_Problem requirements_
Arrange every line of the data below as a Markdown table with the columns "No." and "Entry". Number the rows in order and leave out blank lines.

_Supplied data_

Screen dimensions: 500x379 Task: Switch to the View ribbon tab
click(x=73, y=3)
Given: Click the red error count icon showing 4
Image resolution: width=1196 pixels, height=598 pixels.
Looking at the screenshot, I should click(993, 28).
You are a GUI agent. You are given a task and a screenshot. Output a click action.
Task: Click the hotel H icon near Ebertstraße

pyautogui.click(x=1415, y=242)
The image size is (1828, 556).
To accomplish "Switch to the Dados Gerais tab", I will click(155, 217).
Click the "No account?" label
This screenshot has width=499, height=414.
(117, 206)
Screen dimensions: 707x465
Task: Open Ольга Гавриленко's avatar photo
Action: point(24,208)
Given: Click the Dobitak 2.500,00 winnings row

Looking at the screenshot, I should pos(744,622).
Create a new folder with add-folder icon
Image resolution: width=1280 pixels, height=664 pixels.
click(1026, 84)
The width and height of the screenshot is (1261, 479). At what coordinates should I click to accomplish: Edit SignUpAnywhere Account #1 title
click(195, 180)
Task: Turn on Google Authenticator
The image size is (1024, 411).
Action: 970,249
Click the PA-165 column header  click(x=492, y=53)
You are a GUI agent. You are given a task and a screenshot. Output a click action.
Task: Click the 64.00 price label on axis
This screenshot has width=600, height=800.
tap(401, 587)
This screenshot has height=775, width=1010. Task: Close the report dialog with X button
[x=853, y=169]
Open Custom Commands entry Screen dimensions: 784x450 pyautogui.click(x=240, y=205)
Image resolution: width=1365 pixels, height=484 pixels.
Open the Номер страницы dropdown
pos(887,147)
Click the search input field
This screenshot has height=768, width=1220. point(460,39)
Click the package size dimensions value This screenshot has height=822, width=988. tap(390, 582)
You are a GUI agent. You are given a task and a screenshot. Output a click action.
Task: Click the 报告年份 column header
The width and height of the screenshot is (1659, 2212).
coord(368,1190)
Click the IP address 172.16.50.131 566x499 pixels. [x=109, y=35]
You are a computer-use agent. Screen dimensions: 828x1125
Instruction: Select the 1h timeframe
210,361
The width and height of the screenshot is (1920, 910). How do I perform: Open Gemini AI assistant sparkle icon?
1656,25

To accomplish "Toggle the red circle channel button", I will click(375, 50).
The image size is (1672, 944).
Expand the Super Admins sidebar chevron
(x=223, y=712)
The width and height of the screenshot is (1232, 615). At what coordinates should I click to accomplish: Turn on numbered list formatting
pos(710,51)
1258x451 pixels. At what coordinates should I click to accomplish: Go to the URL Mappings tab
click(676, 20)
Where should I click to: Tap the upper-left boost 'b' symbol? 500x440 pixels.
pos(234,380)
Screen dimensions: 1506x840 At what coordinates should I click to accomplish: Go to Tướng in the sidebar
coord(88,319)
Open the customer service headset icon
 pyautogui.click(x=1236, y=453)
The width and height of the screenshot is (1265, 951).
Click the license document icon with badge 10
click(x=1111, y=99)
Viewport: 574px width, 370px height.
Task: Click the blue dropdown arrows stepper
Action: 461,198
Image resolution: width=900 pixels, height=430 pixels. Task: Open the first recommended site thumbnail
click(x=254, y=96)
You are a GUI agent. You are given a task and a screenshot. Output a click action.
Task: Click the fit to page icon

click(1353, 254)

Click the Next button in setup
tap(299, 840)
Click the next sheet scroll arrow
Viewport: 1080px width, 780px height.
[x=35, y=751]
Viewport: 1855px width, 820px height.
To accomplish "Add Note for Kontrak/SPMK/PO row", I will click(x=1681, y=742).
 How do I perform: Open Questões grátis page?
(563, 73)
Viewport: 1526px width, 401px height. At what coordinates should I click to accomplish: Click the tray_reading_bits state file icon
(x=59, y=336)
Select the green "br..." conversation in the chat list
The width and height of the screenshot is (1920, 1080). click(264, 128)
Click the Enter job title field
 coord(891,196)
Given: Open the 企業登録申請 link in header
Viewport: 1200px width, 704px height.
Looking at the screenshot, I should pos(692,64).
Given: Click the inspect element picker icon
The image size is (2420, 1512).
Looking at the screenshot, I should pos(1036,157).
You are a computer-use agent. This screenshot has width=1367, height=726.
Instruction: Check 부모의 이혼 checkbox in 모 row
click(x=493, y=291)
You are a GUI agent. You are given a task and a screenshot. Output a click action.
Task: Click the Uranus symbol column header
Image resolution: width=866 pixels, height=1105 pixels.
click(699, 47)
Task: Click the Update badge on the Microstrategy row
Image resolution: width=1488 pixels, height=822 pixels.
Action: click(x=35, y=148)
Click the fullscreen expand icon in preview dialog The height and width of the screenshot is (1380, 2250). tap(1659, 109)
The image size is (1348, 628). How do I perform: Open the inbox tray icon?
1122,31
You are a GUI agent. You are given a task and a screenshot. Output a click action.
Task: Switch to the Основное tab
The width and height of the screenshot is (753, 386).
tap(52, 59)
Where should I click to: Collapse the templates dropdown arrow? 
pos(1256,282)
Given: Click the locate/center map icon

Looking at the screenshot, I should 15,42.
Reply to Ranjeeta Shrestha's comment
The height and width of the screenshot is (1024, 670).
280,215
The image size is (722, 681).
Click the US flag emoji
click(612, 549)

_Final result_
| No. | Entry |
|---|---|
| 1 | Screen dimensions: 500x379 Task: Switch to the View ribbon tab |
| 2 | click(x=73, y=3) |
| 3 | Given: Click the red error count icon showing 4 |
| 4 | Image resolution: width=1196 pixels, height=598 pixels. |
| 5 | Looking at the screenshot, I should click(993, 28). |
| 6 | You are a GUI agent. You are given a task and a screenshot. Output a click action. |
| 7 | Task: Click the hotel H icon near Ebertstraße |
| 8 | pyautogui.click(x=1415, y=242) |
| 9 | The image size is (1828, 556). |
| 10 | To accomplish "Switch to the Dados Gerais tab", I will click(155, 217). |
| 11 | Click the "No account?" label |
| 12 | This screenshot has width=499, height=414. |
| 13 | (117, 206) |
| 14 | Screen dimensions: 707x465 |
| 15 | Task: Open Ольга Гавриленко's avatar photo |
| 16 | Action: point(24,208) |
| 17 | Given: Click the Dobitak 2.500,00 winnings row |
| 18 | Looking at the screenshot, I should pos(744,622). |
| 19 | Create a new folder with add-folder icon |
| 20 | Image resolution: width=1280 pixels, height=664 pixels. |
| 21 | click(1026, 84) |
| 22 | The width and height of the screenshot is (1261, 479). At what coordinates should I click to accomplish: Edit SignUpAnywhere Account #1 title |
| 23 | click(195, 180) |
| 24 | Task: Turn on Google Authenticator |
| 25 | The image size is (1024, 411). |
| 26 | Action: 970,249 |
| 27 | Click the PA-165 column header  click(x=492, y=53) |
| 28 | You are a GUI agent. You are given a task and a screenshot. Output a click action. |
| 29 | Task: Click the 64.00 price label on axis |
| 30 | This screenshot has width=600, height=800. |
| 31 | tap(401, 587) |
| 32 | This screenshot has height=775, width=1010. Task: Close the report dialog with X button |
| 33 | [x=853, y=169] |
| 34 | Open Custom Commands entry Screen dimensions: 784x450 pyautogui.click(x=240, y=205) |
| 35 | Image resolution: width=1365 pixels, height=484 pixels. |
| 36 | Open the Номер страницы dropdown |
| 37 | pos(887,147) |
| 38 | Click the search input field |
| 39 | This screenshot has height=768, width=1220. point(460,39) |
| 40 | Click the package size dimensions value This screenshot has height=822, width=988. tap(390, 582) |
| 41 | You are a GUI agent. You are given a task and a screenshot. Output a click action. |
| 42 | Task: Click the 报告年份 column header |
| 43 | The width and height of the screenshot is (1659, 2212). |
| 44 | coord(368,1190) |
| 45 | Click the IP address 172.16.50.131 566x499 pixels. [x=109, y=35] |
| 46 | You are a computer-use agent. Screen dimensions: 828x1125 |
| 47 | Instruction: Select the 1h timeframe |
| 48 | 210,361 |
| 49 | The width and height of the screenshot is (1920, 910). How do I perform: Open Gemini AI assistant sparkle icon? |
| 50 | 1656,25 |
| 51 | To accomplish "Toggle the red circle channel button", I will click(375, 50). |
| 52 | The image size is (1672, 944). |
| 53 | Expand the Super Admins sidebar chevron |
| 54 | (x=223, y=712) |
| 55 | The width and height of the screenshot is (1232, 615). At what coordinates should I click to accomplish: Turn on numbered list formatting |
| 56 | pos(710,51) |
| 57 | 1258x451 pixels. At what coordinates should I click to accomplish: Go to the URL Mappings tab |
| 58 | click(676, 20) |
| 59 | Where should I click to: Tap the upper-left boost 'b' symbol? 500x440 pixels. |
| 60 | pos(234,380) |
| 61 | Screen dimensions: 1506x840 At what coordinates should I click to accomplish: Go to Tướng in the sidebar |
| 62 | coord(88,319) |
| 63 | Open the customer service headset icon |
| 64 |  pyautogui.click(x=1236, y=453) |
| 65 | The width and height of the screenshot is (1265, 951). |
| 66 | Click the license document icon with badge 10 |
| 67 | click(x=1111, y=99) |
| 68 | Viewport: 574px width, 370px height. |
| 69 | Task: Click the blue dropdown arrows stepper |
| 70 | Action: 461,198 |
| 71 | Image resolution: width=900 pixels, height=430 pixels. Task: Open the first recommended site thumbnail |
| 72 | click(x=254, y=96) |
| 73 | You are a GUI agent. You are given a task and a screenshot. Output a click action. |
| 74 | Task: Click the fit to page icon |
| 75 | click(1353, 254) |
| 76 | Click the Next button in setup |
| 77 | tap(299, 840) |
| 78 | Click the next sheet scroll arrow |
| 79 | Viewport: 1080px width, 780px height. |
| 80 | [x=35, y=751] |
| 81 | Viewport: 1855px width, 820px height. |
| 82 | To accomplish "Add Note for Kontrak/SPMK/PO row", I will click(x=1681, y=742). |
| 83 |  How do I perform: Open Questões grátis page? |
| 84 | (563, 73) |
| 85 | Viewport: 1526px width, 401px height. At what coordinates should I click to accomplish: Click the tray_reading_bits state file icon |
| 86 | (x=59, y=336) |
| 87 | Select the green "br..." conversation in the chat list |
| 88 | The width and height of the screenshot is (1920, 1080). click(264, 128) |
| 89 | Click the Enter job title field |
| 90 |  coord(891,196) |
| 91 | Given: Open the 企業登録申請 link in header |
| 92 | Viewport: 1200px width, 704px height. |
| 93 | Looking at the screenshot, I should pos(692,64). |
| 94 | Given: Click the inspect element picker icon |
| 95 | The image size is (2420, 1512). |
| 96 | Looking at the screenshot, I should pos(1036,157). |
| 97 | You are a computer-use agent. This screenshot has width=1367, height=726. |
| 98 | Instruction: Check 부모의 이혼 checkbox in 모 row |
| 99 | click(x=493, y=291) |
| 100 | You are a GUI agent. You are given a task and a screenshot. Output a click action. |
| 101 | Task: Click the Uranus symbol column header |
| 102 | Image resolution: width=866 pixels, height=1105 pixels. |
| 103 | click(699, 47) |
| 104 | Task: Click the Update badge on the Microstrategy row |
| 105 | Image resolution: width=1488 pixels, height=822 pixels. |
| 106 | Action: click(x=35, y=148) |
| 107 | Click the fullscreen expand icon in preview dialog The height and width of the screenshot is (1380, 2250). tap(1659, 109) |
| 108 | The image size is (1348, 628). How do I perform: Open the inbox tray icon? |
| 109 | 1122,31 |
| 110 | You are a GUI agent. You are given a task and a screenshot. Output a click action. |
| 111 | Task: Switch to the Основное tab |
| 112 | The width and height of the screenshot is (753, 386). |
| 113 | tap(52, 59) |
| 114 | Where should I click to: Collapse the templates dropdown arrow?  |
| 115 | pos(1256,282) |
| 116 | Given: Click the locate/center map icon |
| 117 | Looking at the screenshot, I should 15,42. |
| 118 | Reply to Ranjeeta Shrestha's comment |
| 119 | The height and width of the screenshot is (1024, 670). |
| 120 | 280,215 |
| 121 | The image size is (722, 681). |
| 122 | Click the US flag emoji |
| 123 | click(612, 549) |